Kalp doğrudan sternumun altında bulunduğu için, sternumda ağrı varsa her zaman kardiyolojik muayene (yani kalbin muayenesi) yaptırılması önemlidir. Kalpte anormallikler, yani göğüs kafesinde ağrıya neden olabilecek değişiklikler (örneğin, kalp büyümesi (kardiyak hipertrofi) veya nadir durumlarda sessiz enfarktüs) olup olmadığı incelenmelidir.

Çok nadir durumlarda, sözde Tietze sendromu ortaya çıkar. Bu, kaburgaların tabanı etrafında bir şişliktir. Kaburgaları ve sternumu eklemli bir şekilde birbirine bağlayan kostal kıkırdağın bulunduğu yer burasıdır.
Tietze sendromunda, genellikle sternum bölgesinde hissedilebilen ağrılı bir şişliğin açıklanamayan bir nedeni vardır.
Ağrı, efor veya fiziksel aktivite sırasında zorunlu olarak değil, aniden ortaya çıkar. Bununla birlikte, genellikle, sternumdaki ağrı fiziksel aktivite ile daha şiddetli hale gelir, çünkü o zaman genellikle artan inhalasyon olur ve kostal kıkırdak bu nedenle daha fazla gerilir.

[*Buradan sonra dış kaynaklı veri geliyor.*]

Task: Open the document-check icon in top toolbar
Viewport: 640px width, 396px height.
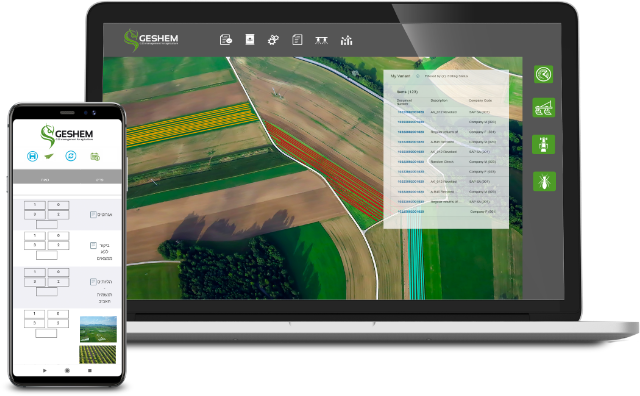Action: tap(226, 40)
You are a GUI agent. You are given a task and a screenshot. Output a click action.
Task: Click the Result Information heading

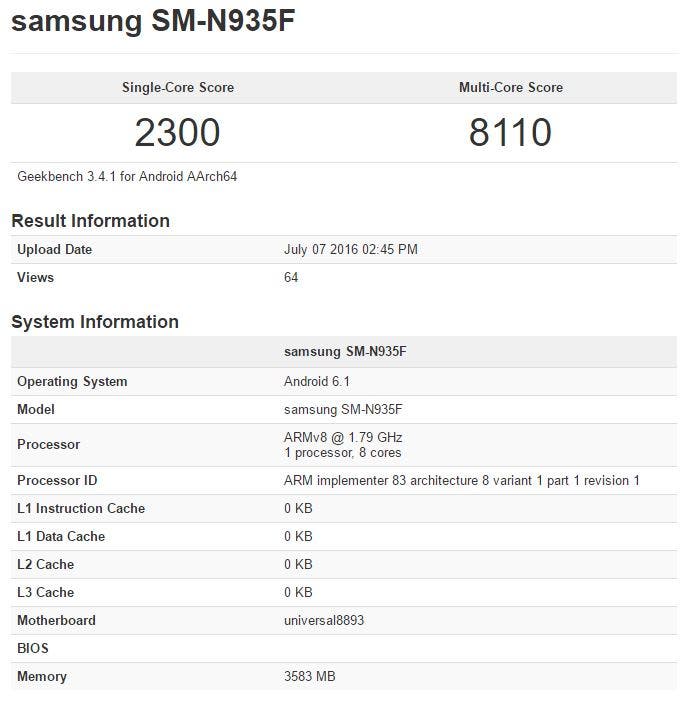[x=90, y=221]
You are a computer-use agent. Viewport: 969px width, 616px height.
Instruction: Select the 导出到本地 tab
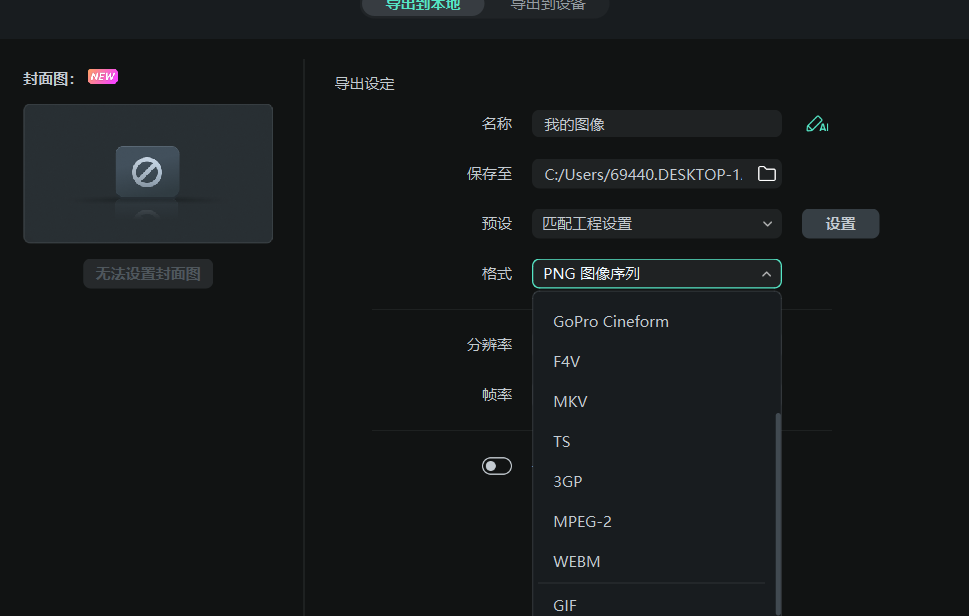pyautogui.click(x=423, y=6)
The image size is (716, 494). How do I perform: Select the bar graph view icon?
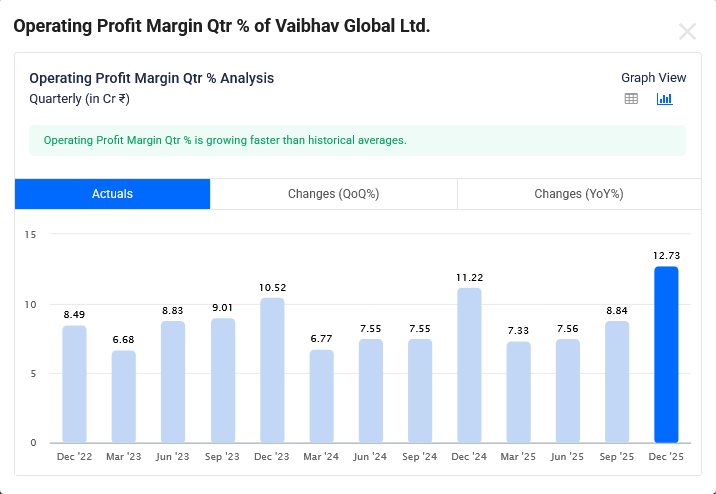pyautogui.click(x=664, y=99)
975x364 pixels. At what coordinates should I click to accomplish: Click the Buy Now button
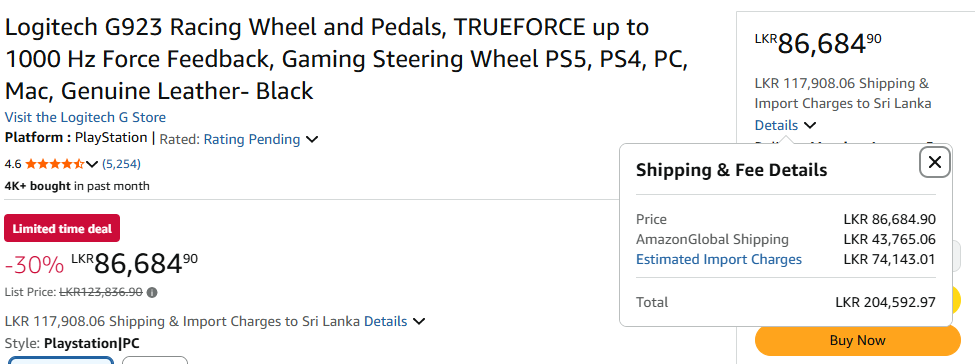(x=857, y=340)
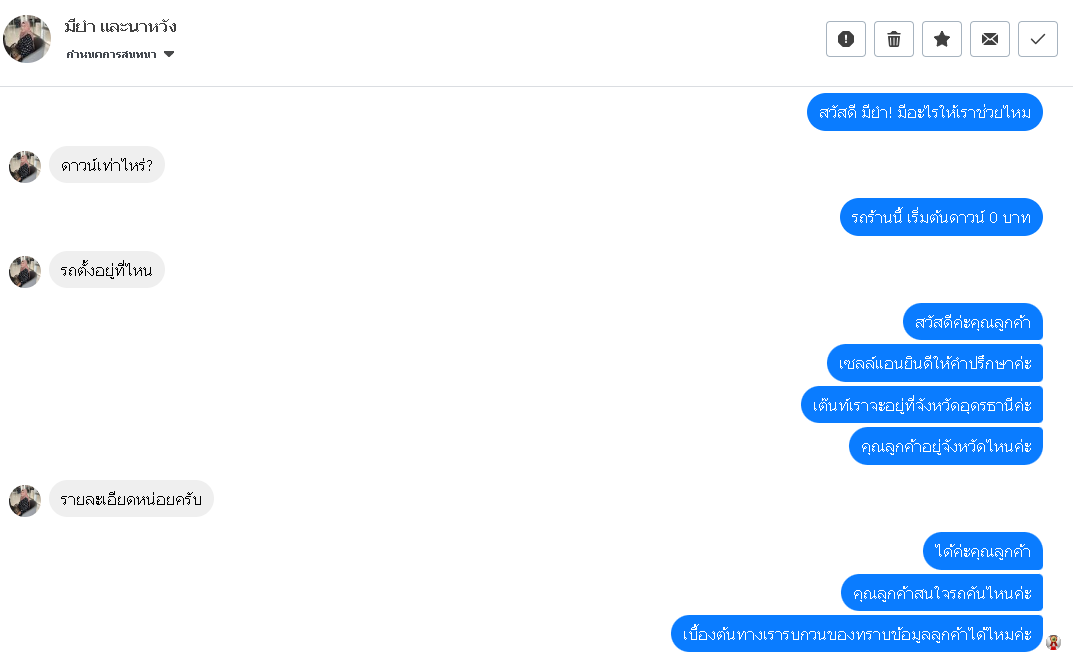Image resolution: width=1073 pixels, height=671 pixels.
Task: Select the message about ดาวน์ 0 บาท
Action: (x=941, y=217)
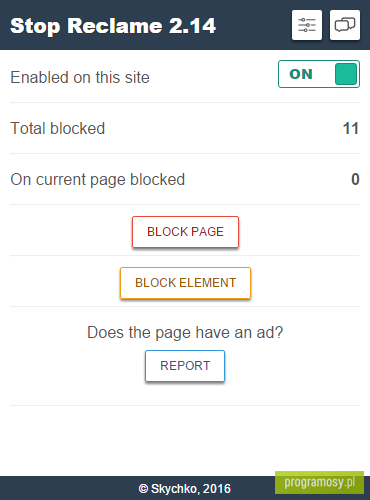Toggle the ON switch for this site

pos(319,74)
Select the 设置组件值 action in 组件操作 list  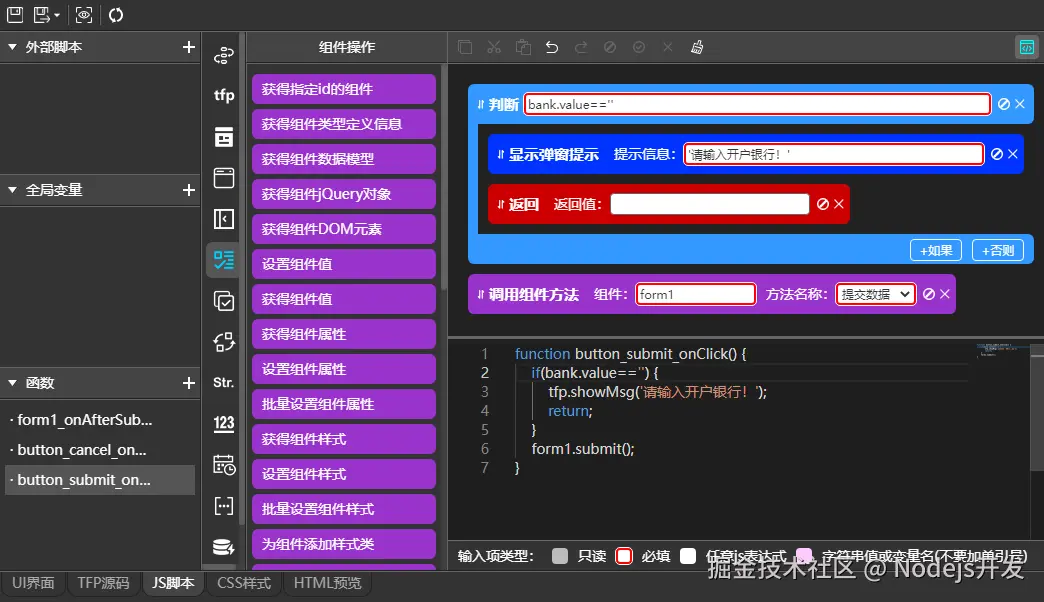pos(343,263)
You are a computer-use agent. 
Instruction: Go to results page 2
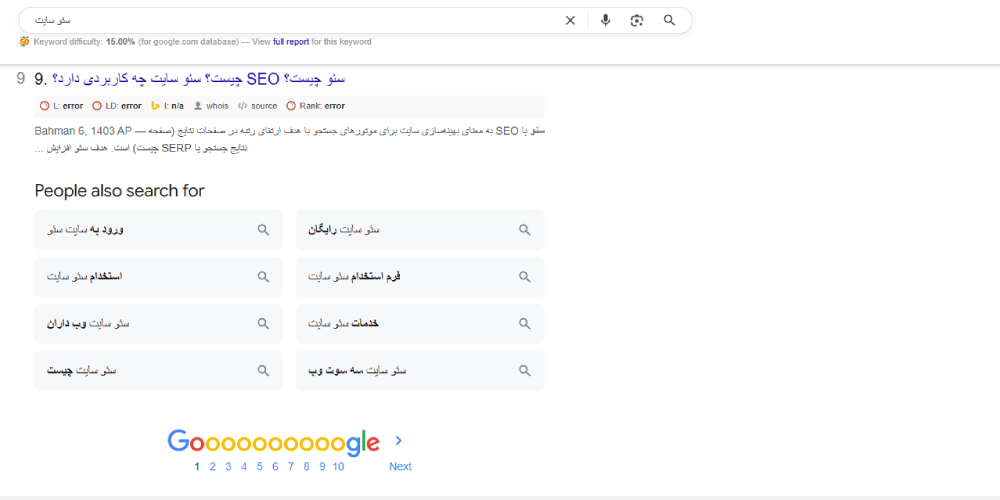point(213,466)
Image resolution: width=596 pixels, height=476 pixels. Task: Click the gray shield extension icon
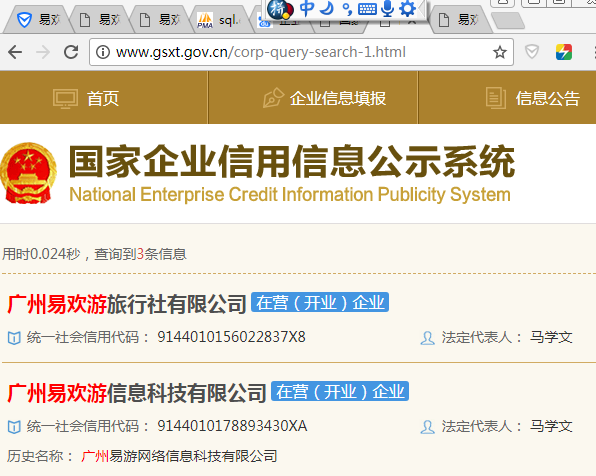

Genel olarak, göğüs kemiğindeki ağrı nadir değildir ve zatürree, çürük kaburgalar veya kırık bir kaburga gibi çok çeşitli hastalıklarla ilişkilendirilebilir. Bu nedenle, daha uzun sürerse ve basit bir "ağrılı kaslar" ile açıklanamazsa, göğüs kafesindeki ağrının netleştirilmesi önemlidir.

Konuyla ilgili daha fazlasını okuyun: Sternum ağrısı

Sternumdaki gerginlik

Göğüs kemiğindeki (sternum) gerginlik genellikle kötü duruştan kaynaklanır.
Gerginlik, sternum bölgesinde bir batma veya çekme yoluyla fark edilir. Etkilenen hastalar genellikle kendilerini rahatlatma eğilimindedir ve bu da uzun vadede semptomları kötüleştirir. Her şeyden önce, dik ve gergin bir duruş yardımcı olur. Bu, örneğin iş için çok oturan ve bu nedenle kambur bir konuma düşen insanlar için özellikle önemlidir. Ek olarak, anterior sternum kaslarını esneten ve gevşeten bazı destekleyici germe egzersizleri yapabilirsiniz. Genel olarak, güçlü bir sırt ve iyi eğitilmiş karın kasları da daha sağlıklı bir duruşa katkıda bulunabilir.

Sternumda batma

Göğüs kemiğinin (sternum) batmasının çoğu durumda zararsız bir nedeni vardır.
Örneğin kas gerginliğinden veya mide ekşimesinden kaynaklanabilir. Hasta olarak bu batmanın ne zaman meydana geldiğine dikkat edilmelidir. Her zaman doyurucu bir yemekten sonra mı yoksa yorucu bir egzersizden sonra mı acıyor? Düzenli acıyor mu yoksa ağrı bir süre sonra kendiliğinden mi geçiyor? Ağrı çok şiddetliyse, daha uzun sürüyorsa veya hatta kollara yayılıyorsa doktora başvurulmalıdır.
Batan bir göğüs kemiği, ciddi bir hastalığın göstergesi olabilir. Örneğin, bir kalp krizi, anjina pektoris ("göğüste sıkışma") veya bir pulmoner emboli mümkündür. Nadir durumlarda, plevra, yemek borusu veya perikard da sternumun batmasına neden olur.

Çürük göğüs kemiği

Çürük göğüs kafesi, travmanın neden olduğu bir yaralanmadır. Göğüs kemiği (sternum) göğsün (toraks) bir parçasıdır. Üstteki yedi çift kaburga kıkırdaklı bir şekilde bağlanır ve göğsün ön duvarının ortasında yer alır. Bu ön pozisyon nedeniyle birçok farklı travma riski altındadır. Göğüs kafesindeki çürükler özellikle trafik kazalarında veya spor kazalarında yaygındır. Örneğin bir araba kazasında, emniyet kemeri yoluyla sternuma iletilen çok büyük miktarda kuvvet vardır.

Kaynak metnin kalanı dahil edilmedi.